Peace agreements are popular with unions because they help prevent the type of devastating reprisals that drive many workers out of their jobs, but employers often refuse to accept them.
That’s where policymakers come in. In Pennsylvania, Gov. Tom Wolf’s administration is proposing to require Medicaid contractors — virtually all major providers of health care services — to guarantee labor peace, on the grounds that this would prevent disruption to patient care. Illinois is looking at a similar provision. New York City recently imposed a labor peace requirement on social service and health providers that contract with the city.
These agreements can face opposition from hospitals. The Hospital and Healthsystem Association of Pennsylvania is suing the state to prevent Governor Wolf from carrying out the labor peace policy.

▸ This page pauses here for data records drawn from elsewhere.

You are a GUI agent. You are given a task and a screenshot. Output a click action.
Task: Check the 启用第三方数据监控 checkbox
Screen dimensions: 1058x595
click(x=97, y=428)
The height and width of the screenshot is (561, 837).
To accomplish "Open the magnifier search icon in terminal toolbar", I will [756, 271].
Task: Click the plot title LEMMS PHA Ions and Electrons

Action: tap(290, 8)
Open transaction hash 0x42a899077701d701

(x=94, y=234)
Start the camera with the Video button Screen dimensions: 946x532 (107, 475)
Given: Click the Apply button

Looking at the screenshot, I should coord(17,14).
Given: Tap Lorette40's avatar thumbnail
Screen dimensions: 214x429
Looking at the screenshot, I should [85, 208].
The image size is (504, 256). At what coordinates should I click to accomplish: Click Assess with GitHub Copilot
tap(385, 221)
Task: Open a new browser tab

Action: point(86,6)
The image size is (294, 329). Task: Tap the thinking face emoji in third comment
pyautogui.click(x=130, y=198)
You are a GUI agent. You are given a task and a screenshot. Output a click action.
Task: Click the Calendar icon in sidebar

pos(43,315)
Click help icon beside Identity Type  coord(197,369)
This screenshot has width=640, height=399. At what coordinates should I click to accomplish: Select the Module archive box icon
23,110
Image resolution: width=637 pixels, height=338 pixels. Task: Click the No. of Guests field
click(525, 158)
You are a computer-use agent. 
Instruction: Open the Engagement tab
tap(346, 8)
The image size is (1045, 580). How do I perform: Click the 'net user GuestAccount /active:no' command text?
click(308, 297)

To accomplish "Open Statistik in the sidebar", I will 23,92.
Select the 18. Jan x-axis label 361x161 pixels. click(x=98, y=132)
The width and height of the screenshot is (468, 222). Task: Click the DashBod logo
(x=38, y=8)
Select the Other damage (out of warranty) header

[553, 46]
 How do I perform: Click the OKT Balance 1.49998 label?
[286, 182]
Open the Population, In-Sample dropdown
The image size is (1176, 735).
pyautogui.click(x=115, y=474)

But these policies reflect a long history of governments stepping in to ensure stability when an industry suffers from disruption due to frequent or bitter strikes and high turnover.
Research shows that in health care facilities, patients fare only as well as the nurses, and by extrapolation, the entire staff. By giving weight to workers’ on-the-job needs, while eliminating strikes, labor peace policies in health care facilities benefit patients because they give workers more power to manage their work environments. They also make establishing unions easier for workers, and data suggests that unionization in health care improves patient care. One recent study found that unionized nursing homes in New York State had a significantly lower rate of resident deaths from Covid-19 than nursing homes where the work force lacked unions.
Labor peace policies could build on a legacy of regulating health care labor relations. States already oversee the staffing of nursing homes directly through Medicaid, for example. And before the extension of federal labor law to health care in 1974, states sometimes treated health care workers like de facto public employees. In 1970, Pennsylvania put hospital workers under the protection of a new public employee labor relations system in the name of labor peace. This was legally possible because of the state’s role in financing health care, and the legislature was clear about the purpose of these protections: “Unresolved disputes between the public employer and its employees are injurious to the public.”
A large body of research has shown that when health care staff members are overworked, patients die who would not have otherwise. But more than that, patients deserve to be cared for as human beings — to be fed, safely medicated and attentively watched over. Labor peace regulations help bring much-needed security and serenity to patients and caregivers alike. If widely imitated, they would lead to a more humane health care system for all of us.
Gabriel Winant is an assistant professor of history at the University of Chicago and the author of “The Next Shift: The Fall of Industry and the Rise of Health Care in Rust Belt America.” Theresa Brown is a nurse and the author of “Healing: When a Nurse Becomes a Patient.”